I'm a writer. I've considered myself a writer since the fourth grade when I started my oh-so-serious mystery novel called "Witness." In junior high and high school I was an editor/writer and in college I wrote for both the local paper and the school paper. Then from the second I turned my tassel I entered into another glorious stint as a journalist at Deseret Morning News. But this month I did a triple salchow off the writing train and executed a shaky, unstable landing into the world of advertising. Umm. Crap? Well it is something that I ask myself everyday. I went from knowing my stuff and being completely confident in my craft, to sitting nervously in a lobby at Microsoft, marking my moves in how I am going to get up and walk into a meeting after my boss comes to usher me through the high security doors.

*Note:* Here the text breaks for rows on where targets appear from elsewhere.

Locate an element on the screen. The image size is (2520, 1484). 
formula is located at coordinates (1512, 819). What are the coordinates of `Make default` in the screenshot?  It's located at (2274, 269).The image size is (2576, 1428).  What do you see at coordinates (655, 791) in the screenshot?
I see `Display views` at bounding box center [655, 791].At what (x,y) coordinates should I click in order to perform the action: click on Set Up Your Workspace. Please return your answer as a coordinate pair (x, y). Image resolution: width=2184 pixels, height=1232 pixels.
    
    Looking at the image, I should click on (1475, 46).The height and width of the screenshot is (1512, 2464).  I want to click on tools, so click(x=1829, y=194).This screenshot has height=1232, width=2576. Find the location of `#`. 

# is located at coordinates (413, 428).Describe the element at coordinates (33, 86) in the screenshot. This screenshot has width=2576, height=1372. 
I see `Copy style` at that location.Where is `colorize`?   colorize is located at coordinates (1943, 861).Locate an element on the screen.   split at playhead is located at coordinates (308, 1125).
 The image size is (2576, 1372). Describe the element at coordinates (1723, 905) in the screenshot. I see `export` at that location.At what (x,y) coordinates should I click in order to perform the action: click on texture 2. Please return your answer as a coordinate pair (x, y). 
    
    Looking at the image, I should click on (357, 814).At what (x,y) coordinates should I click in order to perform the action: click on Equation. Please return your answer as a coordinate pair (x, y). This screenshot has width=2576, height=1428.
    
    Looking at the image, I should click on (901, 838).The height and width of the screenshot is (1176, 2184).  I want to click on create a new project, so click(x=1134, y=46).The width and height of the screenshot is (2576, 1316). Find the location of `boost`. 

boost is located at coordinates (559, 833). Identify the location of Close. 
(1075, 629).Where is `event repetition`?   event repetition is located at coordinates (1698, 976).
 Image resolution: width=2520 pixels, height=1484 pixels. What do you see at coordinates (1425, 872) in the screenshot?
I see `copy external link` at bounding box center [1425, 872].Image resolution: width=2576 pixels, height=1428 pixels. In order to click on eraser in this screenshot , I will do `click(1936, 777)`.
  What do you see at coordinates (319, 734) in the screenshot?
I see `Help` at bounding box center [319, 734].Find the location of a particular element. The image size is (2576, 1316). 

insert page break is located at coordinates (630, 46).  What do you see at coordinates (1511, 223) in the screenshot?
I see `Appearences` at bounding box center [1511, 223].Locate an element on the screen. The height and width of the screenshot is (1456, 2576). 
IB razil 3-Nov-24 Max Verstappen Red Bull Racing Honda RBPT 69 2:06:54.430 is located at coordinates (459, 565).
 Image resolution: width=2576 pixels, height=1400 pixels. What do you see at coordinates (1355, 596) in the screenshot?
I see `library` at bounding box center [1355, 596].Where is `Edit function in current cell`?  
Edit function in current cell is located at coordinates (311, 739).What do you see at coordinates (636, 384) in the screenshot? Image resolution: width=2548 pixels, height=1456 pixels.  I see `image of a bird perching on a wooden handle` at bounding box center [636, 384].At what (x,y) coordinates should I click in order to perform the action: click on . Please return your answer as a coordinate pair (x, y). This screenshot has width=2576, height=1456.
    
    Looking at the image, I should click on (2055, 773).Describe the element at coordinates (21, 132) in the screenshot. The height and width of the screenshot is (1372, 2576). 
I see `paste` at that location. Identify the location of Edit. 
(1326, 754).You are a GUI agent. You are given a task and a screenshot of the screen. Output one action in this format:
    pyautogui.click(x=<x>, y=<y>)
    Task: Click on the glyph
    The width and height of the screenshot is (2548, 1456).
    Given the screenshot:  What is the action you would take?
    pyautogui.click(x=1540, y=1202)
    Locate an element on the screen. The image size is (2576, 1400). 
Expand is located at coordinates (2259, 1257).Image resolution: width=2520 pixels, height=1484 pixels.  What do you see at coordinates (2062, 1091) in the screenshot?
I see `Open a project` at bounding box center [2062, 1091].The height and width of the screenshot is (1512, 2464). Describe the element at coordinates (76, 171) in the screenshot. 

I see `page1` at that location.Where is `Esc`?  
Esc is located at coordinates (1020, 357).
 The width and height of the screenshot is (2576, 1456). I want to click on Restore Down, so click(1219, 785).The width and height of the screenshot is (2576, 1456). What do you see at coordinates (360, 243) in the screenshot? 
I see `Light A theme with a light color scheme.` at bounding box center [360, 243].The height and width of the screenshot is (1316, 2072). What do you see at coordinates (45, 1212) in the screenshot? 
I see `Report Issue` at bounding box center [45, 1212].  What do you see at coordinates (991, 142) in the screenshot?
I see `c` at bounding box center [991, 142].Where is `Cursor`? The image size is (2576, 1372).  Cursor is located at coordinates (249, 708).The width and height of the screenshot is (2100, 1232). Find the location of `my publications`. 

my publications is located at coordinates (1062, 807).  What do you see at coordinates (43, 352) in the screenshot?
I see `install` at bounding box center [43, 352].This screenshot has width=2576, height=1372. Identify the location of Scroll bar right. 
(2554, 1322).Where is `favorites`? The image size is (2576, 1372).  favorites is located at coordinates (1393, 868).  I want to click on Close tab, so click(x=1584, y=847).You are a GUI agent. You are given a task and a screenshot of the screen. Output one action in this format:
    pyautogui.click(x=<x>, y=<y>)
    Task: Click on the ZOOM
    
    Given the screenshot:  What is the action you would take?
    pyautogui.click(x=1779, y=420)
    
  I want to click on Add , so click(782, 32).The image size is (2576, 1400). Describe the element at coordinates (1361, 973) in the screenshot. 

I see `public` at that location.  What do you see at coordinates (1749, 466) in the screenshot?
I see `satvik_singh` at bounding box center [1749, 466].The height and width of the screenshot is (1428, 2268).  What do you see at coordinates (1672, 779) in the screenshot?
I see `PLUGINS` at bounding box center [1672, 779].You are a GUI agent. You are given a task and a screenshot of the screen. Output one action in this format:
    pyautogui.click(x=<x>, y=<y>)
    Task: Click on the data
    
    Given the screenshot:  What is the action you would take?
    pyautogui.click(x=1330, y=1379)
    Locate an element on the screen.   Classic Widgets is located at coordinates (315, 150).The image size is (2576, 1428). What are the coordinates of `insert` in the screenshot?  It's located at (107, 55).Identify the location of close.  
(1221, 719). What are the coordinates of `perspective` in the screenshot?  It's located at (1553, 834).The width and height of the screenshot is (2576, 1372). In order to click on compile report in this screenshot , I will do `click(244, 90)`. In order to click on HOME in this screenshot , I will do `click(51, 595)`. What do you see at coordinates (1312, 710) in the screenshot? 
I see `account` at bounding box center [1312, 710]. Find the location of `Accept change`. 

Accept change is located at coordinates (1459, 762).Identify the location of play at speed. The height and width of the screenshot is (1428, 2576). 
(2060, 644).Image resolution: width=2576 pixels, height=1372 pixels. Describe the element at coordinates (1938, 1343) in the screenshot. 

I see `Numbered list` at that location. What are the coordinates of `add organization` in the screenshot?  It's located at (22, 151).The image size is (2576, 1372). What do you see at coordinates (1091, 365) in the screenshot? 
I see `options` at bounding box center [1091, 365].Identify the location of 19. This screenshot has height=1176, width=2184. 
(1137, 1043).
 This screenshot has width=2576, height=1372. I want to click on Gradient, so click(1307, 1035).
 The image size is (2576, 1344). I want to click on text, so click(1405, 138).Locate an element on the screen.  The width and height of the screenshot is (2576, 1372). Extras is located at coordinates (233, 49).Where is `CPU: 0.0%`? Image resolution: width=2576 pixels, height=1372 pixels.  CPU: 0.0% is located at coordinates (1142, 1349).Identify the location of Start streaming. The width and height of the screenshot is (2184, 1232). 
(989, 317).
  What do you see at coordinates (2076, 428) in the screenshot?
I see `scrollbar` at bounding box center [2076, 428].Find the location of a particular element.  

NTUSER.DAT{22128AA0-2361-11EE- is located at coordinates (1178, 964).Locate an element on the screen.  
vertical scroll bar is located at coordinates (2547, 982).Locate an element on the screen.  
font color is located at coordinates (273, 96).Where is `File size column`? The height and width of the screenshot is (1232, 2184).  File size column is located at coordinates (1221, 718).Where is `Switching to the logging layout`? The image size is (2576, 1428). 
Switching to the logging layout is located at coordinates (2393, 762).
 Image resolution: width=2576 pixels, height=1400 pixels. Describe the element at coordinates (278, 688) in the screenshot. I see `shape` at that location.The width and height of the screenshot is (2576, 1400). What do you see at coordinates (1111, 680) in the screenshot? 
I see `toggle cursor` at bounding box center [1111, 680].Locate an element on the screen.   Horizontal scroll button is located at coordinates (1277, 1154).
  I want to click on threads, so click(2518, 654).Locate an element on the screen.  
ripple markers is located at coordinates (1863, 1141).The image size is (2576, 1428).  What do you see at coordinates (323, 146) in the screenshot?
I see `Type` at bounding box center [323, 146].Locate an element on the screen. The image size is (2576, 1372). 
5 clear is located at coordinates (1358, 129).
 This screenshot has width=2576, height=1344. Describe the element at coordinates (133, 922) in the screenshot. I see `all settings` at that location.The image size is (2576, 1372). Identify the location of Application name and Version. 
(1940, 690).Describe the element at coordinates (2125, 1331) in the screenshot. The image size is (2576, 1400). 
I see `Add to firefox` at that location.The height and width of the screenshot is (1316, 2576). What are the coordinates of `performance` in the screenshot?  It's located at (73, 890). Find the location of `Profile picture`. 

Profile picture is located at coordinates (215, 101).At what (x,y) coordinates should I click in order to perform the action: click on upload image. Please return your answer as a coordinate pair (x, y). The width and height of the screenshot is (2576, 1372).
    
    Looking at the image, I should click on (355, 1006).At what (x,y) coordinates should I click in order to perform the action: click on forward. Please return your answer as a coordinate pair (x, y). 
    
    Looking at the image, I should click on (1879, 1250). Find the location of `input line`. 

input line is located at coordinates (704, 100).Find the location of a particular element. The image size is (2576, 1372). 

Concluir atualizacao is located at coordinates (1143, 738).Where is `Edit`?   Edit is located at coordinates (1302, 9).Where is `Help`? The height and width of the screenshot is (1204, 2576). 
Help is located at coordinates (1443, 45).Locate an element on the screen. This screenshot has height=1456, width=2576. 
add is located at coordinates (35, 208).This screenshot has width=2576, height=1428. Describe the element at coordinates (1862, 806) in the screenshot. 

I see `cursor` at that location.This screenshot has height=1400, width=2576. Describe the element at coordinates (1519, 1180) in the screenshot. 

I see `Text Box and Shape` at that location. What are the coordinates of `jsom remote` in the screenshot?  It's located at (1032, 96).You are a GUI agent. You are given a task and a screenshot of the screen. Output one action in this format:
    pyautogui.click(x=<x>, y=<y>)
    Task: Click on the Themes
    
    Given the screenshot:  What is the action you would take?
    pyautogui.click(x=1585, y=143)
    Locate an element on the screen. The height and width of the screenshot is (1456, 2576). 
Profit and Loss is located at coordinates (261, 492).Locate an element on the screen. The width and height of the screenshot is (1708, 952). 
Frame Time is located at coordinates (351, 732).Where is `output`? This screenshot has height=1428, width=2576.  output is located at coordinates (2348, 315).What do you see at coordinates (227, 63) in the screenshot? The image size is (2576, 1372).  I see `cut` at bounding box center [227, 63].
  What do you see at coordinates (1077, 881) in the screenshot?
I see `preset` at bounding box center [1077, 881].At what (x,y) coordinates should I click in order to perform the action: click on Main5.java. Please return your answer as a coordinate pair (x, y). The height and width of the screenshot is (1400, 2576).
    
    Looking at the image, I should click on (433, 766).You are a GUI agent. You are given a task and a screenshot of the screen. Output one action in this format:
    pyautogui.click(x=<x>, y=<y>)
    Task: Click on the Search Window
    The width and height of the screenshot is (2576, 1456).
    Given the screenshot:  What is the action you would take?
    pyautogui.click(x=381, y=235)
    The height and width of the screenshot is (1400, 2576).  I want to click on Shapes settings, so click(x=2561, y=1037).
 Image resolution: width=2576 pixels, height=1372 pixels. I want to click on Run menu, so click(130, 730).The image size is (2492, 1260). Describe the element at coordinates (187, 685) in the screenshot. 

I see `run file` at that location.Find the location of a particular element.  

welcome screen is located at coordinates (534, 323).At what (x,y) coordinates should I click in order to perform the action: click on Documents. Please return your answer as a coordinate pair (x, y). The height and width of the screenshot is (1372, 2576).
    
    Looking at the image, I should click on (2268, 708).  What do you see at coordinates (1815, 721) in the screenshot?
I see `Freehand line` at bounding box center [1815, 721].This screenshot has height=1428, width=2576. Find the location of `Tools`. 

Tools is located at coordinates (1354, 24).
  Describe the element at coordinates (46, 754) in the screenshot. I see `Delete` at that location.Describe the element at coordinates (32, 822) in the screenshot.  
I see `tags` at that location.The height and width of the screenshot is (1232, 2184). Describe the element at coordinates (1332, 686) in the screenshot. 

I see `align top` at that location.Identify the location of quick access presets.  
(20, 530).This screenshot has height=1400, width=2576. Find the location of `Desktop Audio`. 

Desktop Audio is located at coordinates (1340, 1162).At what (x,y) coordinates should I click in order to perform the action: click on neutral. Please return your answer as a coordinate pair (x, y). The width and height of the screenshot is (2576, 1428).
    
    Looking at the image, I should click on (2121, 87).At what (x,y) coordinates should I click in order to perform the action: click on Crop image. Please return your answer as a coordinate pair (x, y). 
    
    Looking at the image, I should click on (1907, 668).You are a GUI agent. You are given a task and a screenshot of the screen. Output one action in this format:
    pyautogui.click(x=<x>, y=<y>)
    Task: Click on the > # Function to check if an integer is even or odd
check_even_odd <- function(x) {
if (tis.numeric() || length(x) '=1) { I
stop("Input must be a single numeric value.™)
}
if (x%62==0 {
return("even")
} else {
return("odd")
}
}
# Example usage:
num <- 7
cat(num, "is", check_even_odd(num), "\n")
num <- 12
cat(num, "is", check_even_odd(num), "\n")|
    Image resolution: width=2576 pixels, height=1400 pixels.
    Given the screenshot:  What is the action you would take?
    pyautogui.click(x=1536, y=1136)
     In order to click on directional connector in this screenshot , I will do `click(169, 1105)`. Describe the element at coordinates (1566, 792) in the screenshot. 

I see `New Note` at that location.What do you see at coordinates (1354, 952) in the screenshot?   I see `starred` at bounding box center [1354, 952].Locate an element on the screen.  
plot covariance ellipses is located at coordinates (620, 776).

Notes to self: Make sure your sandal is completely on before you stand up, do a cleavage check before the hand shake to make sure they haven't worked their way out on you, don't trip on your pant legs (they are a little baggy after losing 5 lbs of since starting this job - stress and anxiety becomes me).
Those are the few things I can control. It's not often in my life that I have NO idea what I am doing, but now I am living it day to day. I am the weird silent girl in meetings, like the foreigner who just smiles and nods. I constantly second guess every move - sending an e-mail, making a phone call, going to the restroom. They've said 'in a year, you will be fine." So only 351 more days of bumbling around in the dark. It's a challenge, the people are nice and I know it will get easier. It's a new challenge and a good job and that's that. But my greatest contention is my fall from being a journalist. Jobs are jobs in most cases. But as a journalist, it's a lifestyle. Though I remain comfortable and reinforced in my decision to bail, I am still mourning that departure from the exclusive fraternity that is journalism. Use-to-be's don't count in that world. I may not miss the erratic schedule, the thankless tasks, the long hours, the condescension from high public officials, the pettiness of over-involved and uninformed citizens, the hate mail and the life-sucking legislature, but there are some things that are irreplaceable. I'll miss that fleeting moment of accomplishment after you send a story, the smug satisfaction after you have rightly nailed someone to to the wall and I think I will even miss the flutter of activity before a deadline. Moreover I will miss the newsroom restroom "swap meet," the quote board, the practical jokes, the unique, and often whimsical, personalities that come with journalists (maybe even the lingerers from time to time). And most of all I will miss those damn thrill-seeking window washers that I was on a first name basis. John had kind eyes. I like kind eyes. Good game.